Губин не знал, что его шифровка пока еще не ушла. Продиктовав запрос, он не проверил его отсылку. Ему и в голову не приходило, что ответственная за передачу шифровки Галина из секретного отдела по уши влюблена в Никонова и успела его предупредить. Тот попросил не отсылать запрос в течение двух дней. Это давало ему возможность успеть свалить ставшего для него опасным майора. То, что его отец не являлся кулаком, было правдой. Но в биографии папаши было темное пятно: в 1925 году он уезжал на заработки в Москву и устроился работать личным водителем к товарищу Троцкому. Но, будучи одарен природным умом, уже через год почуял близость низвержения своего высокого хозяина, уволился и уцелел, вернувшись в деревню. Никонов никак не мог допустить, чтобы этот способный его погубить факт стал известен так некстати. Конечно, Галина рисковала, но Никонов заверил ее, что знает наверняка о предстоящем аресте Губина. И она, поверив обещанию сожителя в скором времени жениться, придержала отправку запроса.
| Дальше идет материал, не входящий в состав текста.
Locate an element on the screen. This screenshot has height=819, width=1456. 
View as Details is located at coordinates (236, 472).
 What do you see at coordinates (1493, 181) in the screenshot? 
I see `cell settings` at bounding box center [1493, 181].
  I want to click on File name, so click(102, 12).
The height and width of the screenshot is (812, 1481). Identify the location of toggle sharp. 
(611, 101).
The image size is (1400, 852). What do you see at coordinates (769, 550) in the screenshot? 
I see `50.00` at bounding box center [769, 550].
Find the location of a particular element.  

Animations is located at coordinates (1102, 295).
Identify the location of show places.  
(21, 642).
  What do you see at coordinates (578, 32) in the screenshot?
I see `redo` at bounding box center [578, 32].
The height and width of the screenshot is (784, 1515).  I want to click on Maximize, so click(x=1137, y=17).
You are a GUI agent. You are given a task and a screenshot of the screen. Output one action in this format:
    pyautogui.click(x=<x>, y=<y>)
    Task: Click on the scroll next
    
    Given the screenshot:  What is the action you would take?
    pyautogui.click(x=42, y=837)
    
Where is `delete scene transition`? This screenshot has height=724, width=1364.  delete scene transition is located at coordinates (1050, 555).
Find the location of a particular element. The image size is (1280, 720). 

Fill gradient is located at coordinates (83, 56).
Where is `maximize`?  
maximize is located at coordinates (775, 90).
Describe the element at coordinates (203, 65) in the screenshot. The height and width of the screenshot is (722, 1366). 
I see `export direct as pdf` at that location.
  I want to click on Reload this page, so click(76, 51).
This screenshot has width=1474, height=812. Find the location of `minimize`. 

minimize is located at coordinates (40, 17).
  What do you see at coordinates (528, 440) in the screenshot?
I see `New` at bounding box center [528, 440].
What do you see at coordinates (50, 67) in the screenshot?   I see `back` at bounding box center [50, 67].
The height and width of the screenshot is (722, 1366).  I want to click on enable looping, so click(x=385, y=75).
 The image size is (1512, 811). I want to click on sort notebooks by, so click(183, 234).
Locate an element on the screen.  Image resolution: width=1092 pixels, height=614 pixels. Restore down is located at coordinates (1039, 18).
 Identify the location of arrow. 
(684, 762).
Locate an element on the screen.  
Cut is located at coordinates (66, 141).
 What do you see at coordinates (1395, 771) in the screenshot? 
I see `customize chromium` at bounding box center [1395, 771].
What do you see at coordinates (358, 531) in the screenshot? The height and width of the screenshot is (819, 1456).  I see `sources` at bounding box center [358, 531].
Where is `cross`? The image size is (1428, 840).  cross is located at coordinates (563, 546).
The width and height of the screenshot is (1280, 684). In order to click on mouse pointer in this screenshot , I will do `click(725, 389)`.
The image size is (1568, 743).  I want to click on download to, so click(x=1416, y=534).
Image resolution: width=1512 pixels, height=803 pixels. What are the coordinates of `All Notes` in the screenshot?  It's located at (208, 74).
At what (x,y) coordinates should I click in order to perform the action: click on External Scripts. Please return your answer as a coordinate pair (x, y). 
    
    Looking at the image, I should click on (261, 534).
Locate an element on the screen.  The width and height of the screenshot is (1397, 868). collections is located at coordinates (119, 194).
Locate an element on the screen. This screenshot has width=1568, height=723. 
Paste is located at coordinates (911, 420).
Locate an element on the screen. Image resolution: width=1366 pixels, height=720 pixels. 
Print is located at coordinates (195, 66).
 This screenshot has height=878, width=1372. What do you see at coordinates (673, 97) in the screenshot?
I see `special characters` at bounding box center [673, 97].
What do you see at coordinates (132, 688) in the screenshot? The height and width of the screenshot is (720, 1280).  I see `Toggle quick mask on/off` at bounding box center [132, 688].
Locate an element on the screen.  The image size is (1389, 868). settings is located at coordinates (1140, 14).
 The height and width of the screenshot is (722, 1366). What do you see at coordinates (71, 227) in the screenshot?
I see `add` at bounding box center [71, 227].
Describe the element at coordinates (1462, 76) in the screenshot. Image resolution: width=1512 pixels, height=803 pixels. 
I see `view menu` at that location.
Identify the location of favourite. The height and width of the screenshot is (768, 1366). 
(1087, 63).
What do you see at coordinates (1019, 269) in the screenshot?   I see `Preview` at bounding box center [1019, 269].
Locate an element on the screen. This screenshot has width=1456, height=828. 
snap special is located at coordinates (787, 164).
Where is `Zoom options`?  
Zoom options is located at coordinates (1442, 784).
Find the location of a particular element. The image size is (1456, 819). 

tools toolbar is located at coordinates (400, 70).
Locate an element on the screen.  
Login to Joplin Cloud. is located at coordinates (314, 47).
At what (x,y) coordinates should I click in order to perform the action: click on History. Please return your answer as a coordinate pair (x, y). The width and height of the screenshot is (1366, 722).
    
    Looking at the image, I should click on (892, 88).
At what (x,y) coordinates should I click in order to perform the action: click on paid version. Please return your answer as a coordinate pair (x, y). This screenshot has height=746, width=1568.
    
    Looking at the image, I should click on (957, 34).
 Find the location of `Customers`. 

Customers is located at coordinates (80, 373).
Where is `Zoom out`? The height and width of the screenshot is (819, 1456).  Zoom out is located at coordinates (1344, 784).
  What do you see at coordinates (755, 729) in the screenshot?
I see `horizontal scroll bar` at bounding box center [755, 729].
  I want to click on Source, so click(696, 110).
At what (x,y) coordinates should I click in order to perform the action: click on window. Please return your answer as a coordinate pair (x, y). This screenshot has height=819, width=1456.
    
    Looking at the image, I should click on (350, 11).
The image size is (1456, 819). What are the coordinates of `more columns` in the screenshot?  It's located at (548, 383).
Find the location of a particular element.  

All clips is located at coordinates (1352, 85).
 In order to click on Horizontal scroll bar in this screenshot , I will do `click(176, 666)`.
А Никонов решил идти ва-банк и за собственной подписью передал непосредственно в секретариат наркома рапорт о вредительской деятельности Губина, злонамеренно покрывающего врагов народа. В качестве вопиющего факта он указал на племянницу Земнова, которая неоднократно встречалась в неофициальной обстановке с сыном торгового атташе под предлогом совершенствования общения на русском языке. Особенно подозрительной было совместное посещение консерватории, из которой молодые люди ушли с середины концерта и, сев в такси, сумели уйти от наблюдения. Вместе с тем, подчеркивалось в донесении, враг Губин предпочел закрыть глаза на предательскую роль племянницы Земнова Инны и этим потворствовал уходу от ответственности важного члена преступной группы. Закончил свой рапорт Никонов словами: «Надеюсь, враги будут наказаны. С коммунистическим приветом, лейтенант Никонов».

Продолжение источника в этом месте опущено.